[[ DATA PROVIDED open ]]
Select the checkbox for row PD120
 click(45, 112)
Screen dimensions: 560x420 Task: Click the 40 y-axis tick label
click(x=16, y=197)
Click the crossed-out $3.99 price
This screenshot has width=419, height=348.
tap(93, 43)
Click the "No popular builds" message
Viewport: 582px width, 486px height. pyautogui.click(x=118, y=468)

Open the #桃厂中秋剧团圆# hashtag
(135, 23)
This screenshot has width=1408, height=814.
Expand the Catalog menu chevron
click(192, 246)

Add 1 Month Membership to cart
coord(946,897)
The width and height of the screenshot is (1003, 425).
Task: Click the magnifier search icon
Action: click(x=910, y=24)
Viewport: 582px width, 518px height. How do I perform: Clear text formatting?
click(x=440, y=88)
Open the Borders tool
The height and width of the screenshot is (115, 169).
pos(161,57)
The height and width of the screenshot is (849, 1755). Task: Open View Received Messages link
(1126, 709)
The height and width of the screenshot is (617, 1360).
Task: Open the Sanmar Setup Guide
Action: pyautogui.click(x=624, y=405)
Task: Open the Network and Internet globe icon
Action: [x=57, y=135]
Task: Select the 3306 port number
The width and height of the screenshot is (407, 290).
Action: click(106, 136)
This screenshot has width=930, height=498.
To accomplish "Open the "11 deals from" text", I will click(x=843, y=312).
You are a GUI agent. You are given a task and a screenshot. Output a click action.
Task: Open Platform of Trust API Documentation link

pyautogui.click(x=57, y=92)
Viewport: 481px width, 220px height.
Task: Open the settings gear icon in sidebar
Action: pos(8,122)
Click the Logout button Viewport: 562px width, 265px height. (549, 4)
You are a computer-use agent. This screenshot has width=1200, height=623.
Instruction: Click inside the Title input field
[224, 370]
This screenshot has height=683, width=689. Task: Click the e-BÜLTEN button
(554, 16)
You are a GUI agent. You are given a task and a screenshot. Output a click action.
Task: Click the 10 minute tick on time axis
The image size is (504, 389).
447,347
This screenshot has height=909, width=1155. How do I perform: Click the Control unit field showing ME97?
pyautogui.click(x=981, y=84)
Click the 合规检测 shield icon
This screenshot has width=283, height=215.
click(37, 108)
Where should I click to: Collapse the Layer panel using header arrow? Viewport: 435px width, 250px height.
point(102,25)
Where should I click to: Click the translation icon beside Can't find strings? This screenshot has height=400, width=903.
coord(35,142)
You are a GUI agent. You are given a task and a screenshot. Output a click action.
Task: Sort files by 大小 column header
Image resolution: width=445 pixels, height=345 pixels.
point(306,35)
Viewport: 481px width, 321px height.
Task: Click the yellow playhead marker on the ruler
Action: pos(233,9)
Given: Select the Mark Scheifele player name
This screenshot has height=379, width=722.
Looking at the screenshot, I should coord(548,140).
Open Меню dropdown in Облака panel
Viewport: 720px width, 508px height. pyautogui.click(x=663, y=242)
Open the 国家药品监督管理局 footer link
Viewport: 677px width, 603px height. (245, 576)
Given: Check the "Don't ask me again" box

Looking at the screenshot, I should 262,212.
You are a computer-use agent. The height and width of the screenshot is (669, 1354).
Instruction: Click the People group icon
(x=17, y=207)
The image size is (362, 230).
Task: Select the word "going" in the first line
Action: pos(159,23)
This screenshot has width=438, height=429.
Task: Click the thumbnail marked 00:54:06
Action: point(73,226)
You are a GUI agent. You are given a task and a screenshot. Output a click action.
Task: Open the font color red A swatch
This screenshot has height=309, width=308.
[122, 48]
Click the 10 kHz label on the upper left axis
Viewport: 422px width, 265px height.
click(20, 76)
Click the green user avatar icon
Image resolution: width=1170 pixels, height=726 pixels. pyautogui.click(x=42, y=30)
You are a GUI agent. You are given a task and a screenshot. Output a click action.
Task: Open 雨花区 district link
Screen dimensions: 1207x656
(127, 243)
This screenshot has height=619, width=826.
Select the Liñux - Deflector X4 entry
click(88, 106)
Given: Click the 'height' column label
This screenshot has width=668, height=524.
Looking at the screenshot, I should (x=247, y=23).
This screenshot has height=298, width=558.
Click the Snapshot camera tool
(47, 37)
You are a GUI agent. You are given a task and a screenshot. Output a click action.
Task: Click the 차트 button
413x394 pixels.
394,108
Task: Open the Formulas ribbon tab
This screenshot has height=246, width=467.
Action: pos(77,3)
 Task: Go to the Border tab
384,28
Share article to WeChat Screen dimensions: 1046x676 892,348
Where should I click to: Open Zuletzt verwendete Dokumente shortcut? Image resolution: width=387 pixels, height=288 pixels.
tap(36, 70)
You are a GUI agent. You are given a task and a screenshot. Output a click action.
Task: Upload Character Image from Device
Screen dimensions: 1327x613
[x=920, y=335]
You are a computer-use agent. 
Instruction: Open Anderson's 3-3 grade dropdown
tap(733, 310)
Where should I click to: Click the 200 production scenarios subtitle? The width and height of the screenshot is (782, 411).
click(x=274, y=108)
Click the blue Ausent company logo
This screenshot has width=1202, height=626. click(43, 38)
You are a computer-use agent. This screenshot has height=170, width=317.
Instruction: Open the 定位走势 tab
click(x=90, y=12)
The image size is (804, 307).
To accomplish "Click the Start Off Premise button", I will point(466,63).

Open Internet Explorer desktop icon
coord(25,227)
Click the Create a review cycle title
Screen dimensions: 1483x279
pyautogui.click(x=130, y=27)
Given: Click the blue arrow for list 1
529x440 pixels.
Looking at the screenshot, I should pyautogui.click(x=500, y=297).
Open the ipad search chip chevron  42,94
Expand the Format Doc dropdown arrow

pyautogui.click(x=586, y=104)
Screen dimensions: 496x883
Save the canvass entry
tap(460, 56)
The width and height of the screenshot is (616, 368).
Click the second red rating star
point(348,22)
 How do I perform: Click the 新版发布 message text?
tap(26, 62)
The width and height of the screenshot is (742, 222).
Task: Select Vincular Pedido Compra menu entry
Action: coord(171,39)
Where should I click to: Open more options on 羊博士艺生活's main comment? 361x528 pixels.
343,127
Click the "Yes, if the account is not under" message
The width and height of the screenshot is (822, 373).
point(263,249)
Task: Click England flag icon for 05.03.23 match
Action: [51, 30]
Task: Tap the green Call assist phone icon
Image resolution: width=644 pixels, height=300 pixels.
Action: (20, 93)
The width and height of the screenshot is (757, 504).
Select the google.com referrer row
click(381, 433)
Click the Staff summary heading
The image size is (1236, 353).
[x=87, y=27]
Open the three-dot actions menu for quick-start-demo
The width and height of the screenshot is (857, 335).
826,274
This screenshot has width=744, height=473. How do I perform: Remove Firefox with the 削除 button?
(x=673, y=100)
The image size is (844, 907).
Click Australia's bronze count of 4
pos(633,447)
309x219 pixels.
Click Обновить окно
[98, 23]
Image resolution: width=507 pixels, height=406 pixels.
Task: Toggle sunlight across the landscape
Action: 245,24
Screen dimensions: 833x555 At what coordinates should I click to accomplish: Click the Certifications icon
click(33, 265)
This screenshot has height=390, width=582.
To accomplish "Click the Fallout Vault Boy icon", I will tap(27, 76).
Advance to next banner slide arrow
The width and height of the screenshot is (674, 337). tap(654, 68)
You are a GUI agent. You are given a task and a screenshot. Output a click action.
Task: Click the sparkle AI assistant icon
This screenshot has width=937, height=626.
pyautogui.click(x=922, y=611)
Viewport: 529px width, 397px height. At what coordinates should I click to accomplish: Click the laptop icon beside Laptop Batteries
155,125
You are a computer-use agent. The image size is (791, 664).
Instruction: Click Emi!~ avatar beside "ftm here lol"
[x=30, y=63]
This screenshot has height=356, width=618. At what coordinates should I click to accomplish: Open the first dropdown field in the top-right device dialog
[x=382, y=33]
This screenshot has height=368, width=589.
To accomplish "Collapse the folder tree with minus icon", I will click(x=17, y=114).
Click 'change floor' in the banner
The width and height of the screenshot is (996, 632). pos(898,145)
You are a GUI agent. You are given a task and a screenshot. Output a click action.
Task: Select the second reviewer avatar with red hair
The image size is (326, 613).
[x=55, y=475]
[[ DATA PROVIDED closed ]]
WHAT TO PRODUCE: An exact copy of the lines above, from the one containing "Advance to next banner slide arrow" through the one containing "This screenshot has height=368, width=589.", is the whole of the answer.

SOLUTION:
Advance to next banner slide arrow
The width and height of the screenshot is (674, 337). tap(654, 68)
You are a GUI agent. You are given a task and a screenshot. Output a click action.
Task: Click the sparkle AI assistant icon
This screenshot has width=937, height=626.
pyautogui.click(x=922, y=611)
Viewport: 529px width, 397px height. At what coordinates should I click to accomplish: Click the laptop icon beside Laptop Batteries
155,125
You are a computer-use agent. The image size is (791, 664).
Instruction: Click Emi!~ avatar beside "ftm here lol"
[x=30, y=63]
This screenshot has height=356, width=618. At what coordinates should I click to accomplish: Open the first dropdown field in the top-right device dialog
[x=382, y=33]
This screenshot has height=368, width=589.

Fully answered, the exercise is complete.